Start of TEXT EXTRACT
I have never personally used a Kubota but we have heard they will not hold up to daily use. We know a few people that have Kubota's and like them but do not use them every day like we do. Weight is another thing we don't like about it. On our 5525, it rides pretty rough which I assume is because it is not that heavy with alot of the hood and stuff being plastic. The rear end is really light especially when hauling 5x6 round bales.


----------



## JD3430

Whoever told you they won't hold up to daily use is full of crap. 
They aren't The very best tractor, but I use both of mine every day for months straight with almost zero repairs. I did manage to break the clutch pedal linkage on my M7040, but its 8 yrs old and gets used hard during hay season and for snow plowing in winter. 
When I tell my Deere owning friends that my 7040 is 8 yrs old with only a cracked roof (repaired with adhesive caulk) and clutch linkage repair, they seem pretty impressed. 
Kubotas are not heaviest built, but they are crazy reliable! Starts, runs and works every day with few issues. 
Take a look at a m-1xx series. On par with your JD 5xxx series or maybe a bit bigger. They are a very nice tractor for the money. Dealer networks are good nowadays. Kubota ain't going nowhere. They are fully invested in the US and growing stronger all the time. Probably as much US content as overseas made Deere. 
I think comparing JD to Kubota is like comparing Mercedes (JD) to Toyota (Kubota). JD is heavier built quality tractor but expensive to buy and repair, but holds resale value well. Kubota is good quality, cheaper to buy and repair and holds average to good resale value.


----------



## slowzuki

The kubota's here are all handling sileage bales 1200-1800 lbs. They use them for loader work as well. I think as long as you don't load them up with weights and try to make them do tillage like a bigger frame tractor they are bullet proof. I myself have a small 50 hp Kubota and it has been a fantastic little machine, very reliable although only about 200 hours a year are put on it/10 years old.



memory said:


> memory, on 11 Jul 2013 - 10:26 AM, said:
> We use it for more than just cleaning out barns. We use it for field work, hauling hay and everything in between. This being our only loader tractor, it is our go to tractor.
> 
> I have never personally used a Kubota but we have heard they will not hold up to daily use. We know a few people that have Kubota's and like them but do not use them every day like we do. Weight is another thing we don't like about it. On our 5525, it rides pretty rough which I assume is because it is not that heavy with alot of the hood and stuff being plastic. The rear end is really light especially when hauling 5x6 round bales.


----------



## urednecku

OK, maybe I don't use my 'Bota every day, but it's closing in on 900 hours. 2 replacement parts so far...shuttle shifter (warranty) and the cable to the remote valve froze up. The local dealer showed me in his 'puter that was the first cable that dealer has ever ordered, and he's been in business long as I can remember.
End of TEXT EXTRACT
(THE TASKS):
**a.** List the usernames that appear as headings in the Kubota tractor thread.
**b.** Update the rows below by changing "Screen dimensions" to "Display size" and keep everything else the same. Omit the pictures from your answer.
Start of INFORMATION SHOWN
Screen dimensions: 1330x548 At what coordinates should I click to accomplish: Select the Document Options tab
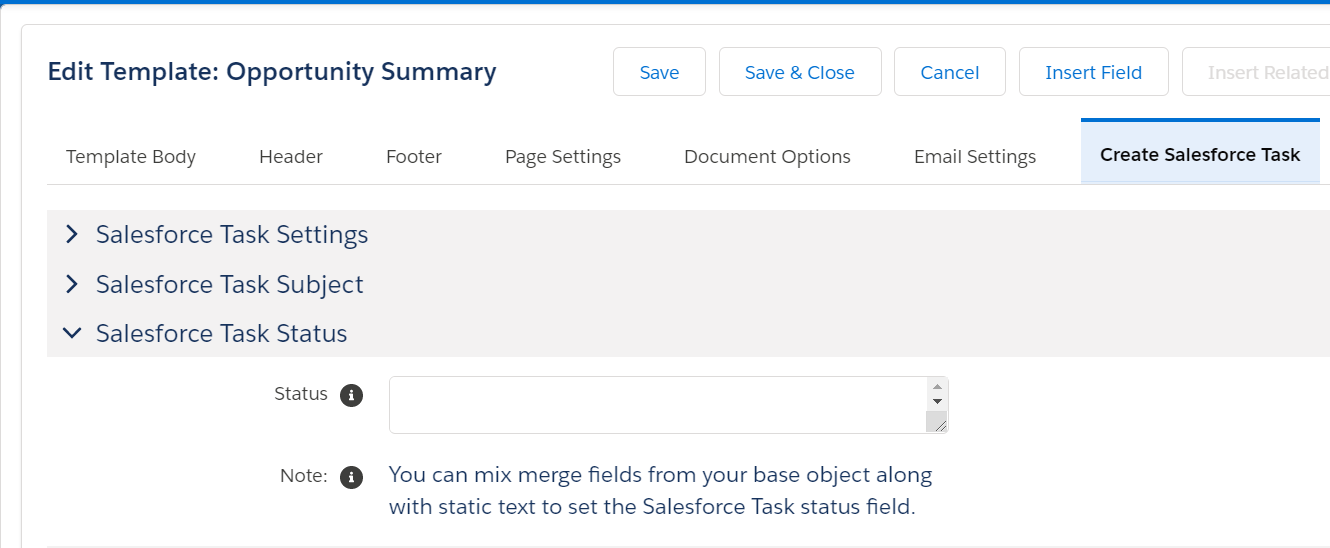tap(767, 157)
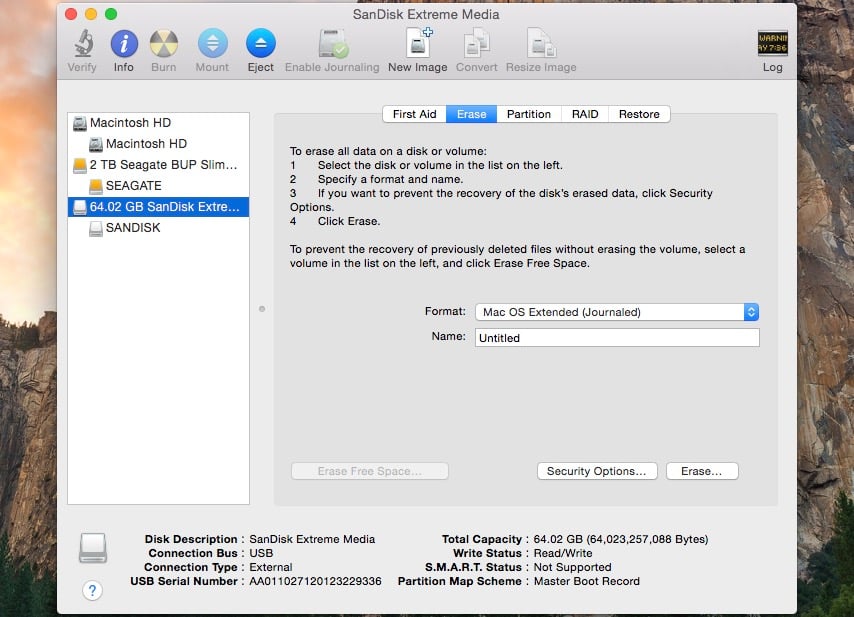Open the Log viewer icon
The image size is (854, 617).
click(x=772, y=45)
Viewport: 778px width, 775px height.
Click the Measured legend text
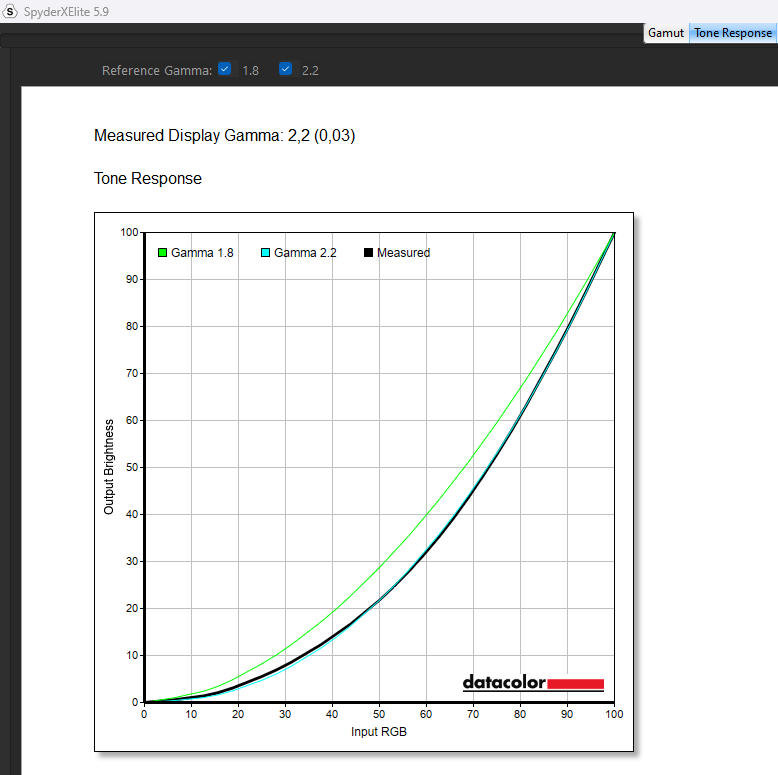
End of INFORMATION SHOWN
(COMPLETE ANSWERS):
**a.** JD3430, slowzuki, urednecku

**b.**
Display size: 1330x548 At what coordinates should I click to accomplish: Select the Document Options tab
tap(767, 157)
Open the Log viewer icon
The image size is (854, 617).
click(x=772, y=45)
Viewport: 778px width, 775px height.
Click the Measured legend text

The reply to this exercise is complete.